Goal of the exercise:
Take the line with "The image size is (1323, 535)." and every line after it in the data. Transcribe them exactly, through the last.

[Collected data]
--- --- ---

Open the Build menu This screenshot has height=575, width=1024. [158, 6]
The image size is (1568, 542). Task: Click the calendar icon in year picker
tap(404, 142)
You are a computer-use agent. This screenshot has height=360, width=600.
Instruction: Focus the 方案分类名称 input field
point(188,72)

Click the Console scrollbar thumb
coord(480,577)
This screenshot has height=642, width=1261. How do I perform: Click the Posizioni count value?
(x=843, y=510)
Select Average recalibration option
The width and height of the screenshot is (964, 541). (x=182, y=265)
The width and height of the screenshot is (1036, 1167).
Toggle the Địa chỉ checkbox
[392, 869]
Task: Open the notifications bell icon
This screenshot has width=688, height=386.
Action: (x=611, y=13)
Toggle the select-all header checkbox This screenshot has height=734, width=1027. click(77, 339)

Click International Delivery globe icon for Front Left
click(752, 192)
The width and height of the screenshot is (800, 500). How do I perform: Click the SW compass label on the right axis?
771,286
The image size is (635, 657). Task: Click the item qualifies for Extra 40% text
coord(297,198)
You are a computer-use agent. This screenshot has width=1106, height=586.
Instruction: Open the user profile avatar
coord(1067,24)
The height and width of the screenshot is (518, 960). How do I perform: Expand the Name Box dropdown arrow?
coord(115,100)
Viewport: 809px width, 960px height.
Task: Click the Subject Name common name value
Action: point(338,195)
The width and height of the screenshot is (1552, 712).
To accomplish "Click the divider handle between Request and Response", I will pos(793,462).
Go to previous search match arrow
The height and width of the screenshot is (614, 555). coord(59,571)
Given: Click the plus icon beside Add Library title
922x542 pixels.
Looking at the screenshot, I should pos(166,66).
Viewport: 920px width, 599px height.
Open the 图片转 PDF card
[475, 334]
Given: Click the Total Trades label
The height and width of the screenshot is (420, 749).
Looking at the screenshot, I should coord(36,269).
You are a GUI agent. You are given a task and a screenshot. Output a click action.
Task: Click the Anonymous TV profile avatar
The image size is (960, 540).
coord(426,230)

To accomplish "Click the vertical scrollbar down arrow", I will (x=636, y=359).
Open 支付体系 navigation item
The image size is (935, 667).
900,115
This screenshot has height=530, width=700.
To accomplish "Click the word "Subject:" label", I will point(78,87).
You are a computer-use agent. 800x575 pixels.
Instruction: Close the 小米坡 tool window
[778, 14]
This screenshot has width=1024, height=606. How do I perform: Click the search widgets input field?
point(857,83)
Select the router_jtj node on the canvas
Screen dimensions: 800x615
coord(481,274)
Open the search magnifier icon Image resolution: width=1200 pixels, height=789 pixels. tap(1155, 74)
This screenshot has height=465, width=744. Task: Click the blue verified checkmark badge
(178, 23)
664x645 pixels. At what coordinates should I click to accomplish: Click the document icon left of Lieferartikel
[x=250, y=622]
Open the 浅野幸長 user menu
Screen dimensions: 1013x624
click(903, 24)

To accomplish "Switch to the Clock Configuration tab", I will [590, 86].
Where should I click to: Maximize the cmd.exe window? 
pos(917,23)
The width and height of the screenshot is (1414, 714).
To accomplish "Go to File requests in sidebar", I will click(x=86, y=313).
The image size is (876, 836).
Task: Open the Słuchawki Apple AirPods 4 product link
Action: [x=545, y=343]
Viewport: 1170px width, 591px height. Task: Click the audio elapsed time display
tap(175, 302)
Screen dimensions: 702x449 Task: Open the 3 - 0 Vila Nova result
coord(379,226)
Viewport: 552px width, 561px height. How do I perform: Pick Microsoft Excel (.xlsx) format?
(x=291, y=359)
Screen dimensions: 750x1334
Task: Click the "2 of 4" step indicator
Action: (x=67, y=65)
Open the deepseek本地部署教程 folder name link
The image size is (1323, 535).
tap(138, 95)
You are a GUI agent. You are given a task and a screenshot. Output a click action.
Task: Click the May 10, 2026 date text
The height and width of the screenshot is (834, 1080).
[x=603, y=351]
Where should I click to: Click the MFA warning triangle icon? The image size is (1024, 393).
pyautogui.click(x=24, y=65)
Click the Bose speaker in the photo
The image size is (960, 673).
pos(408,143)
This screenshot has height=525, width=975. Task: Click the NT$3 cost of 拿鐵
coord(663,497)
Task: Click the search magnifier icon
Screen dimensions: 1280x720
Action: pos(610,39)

--- --- ---

Solution to the exercise:
The image size is (1323, 535).
tap(138, 95)
You are a GUI agent. You are given a task and a screenshot. Output a click action.
Task: Click the May 10, 2026 date text
The height and width of the screenshot is (834, 1080).
[x=603, y=351]
Where should I click to: Click the MFA warning triangle icon? The image size is (1024, 393).
pyautogui.click(x=24, y=65)
Click the Bose speaker in the photo
The image size is (960, 673).
pos(408,143)
This screenshot has height=525, width=975. Task: Click the NT$3 cost of 拿鐵
coord(663,497)
Task: Click the search magnifier icon
Screen dimensions: 1280x720
Action: pos(610,39)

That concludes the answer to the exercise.